Auditing Preferences for Brands and Cultures in LLMs

New framework tests 2,000+ queries across 10 topics, finding systematic geographic favoritism in major LLMs.

Deep Dive

A team of researchers led by Jasmine Rienecker has introduced ChoiceEval, a novel framework designed to audit the brand and cultural preferences embedded in large language models (LLMs). The system addresses two key technical challenges: generating realistic, persona-diverse evaluation queries (e.g., for a budget-conscious traveler or a wellness-focused shopper) and converting free-form AI outputs into comparable choice sets and quantitative metrics. This creates a scalable audit pipeline that links model behavior directly to potential real-world economic outcomes like market fairness and competition.

Applying ChoiceEval to major models—including Google's Gemini, OpenAI's GPT, and China's DeepSeek—across 10 topics spanning commerce and culture revealed systematic geographic biases. The study, involving over 2,000 questions, found that U.S.-developed models (Gemini and GPT) showed marked favoritism toward American brands and entities. In contrast, DeepSeek, developed in China, exhibited more balanced preferences but still displayed detectable geographic leanings. These patterns persisted consistently across different user personas, indicating the biases are embedded in the models' training and outputs rather than being incidental.

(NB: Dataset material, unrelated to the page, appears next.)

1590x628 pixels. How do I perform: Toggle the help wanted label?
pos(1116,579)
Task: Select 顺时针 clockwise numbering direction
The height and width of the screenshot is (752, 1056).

The findings underscore a critical issue: as LLMs increasingly mediate what billions of people see, choose, and buy, their inherent preferences can shape markets and limit exposure to diverse information. ChoiceEval provides researchers, platforms, and regulators with a concrete methodology to measure these effects, moving beyond anecdotal evidence to reproducible, data-driven audits. This work highlights the urgent need for transparency and mitigation strategies in AI-driven market intermediation.

Key Points
  • ChoiceEval framework audits LLMs across 10 topics using 2,000+ queries with diverse user personas.
  • U.S.-models Gemini and GPT show strong favoritism for American entities; China's DeepSeek is more balanced.
  • Biases are systematic across personas, linking model outputs to real-world market and cultural impacts.

Why It Matters

As LLMs guide consumer choices, quantifying their built-in biases is crucial for fair markets and informed decisions.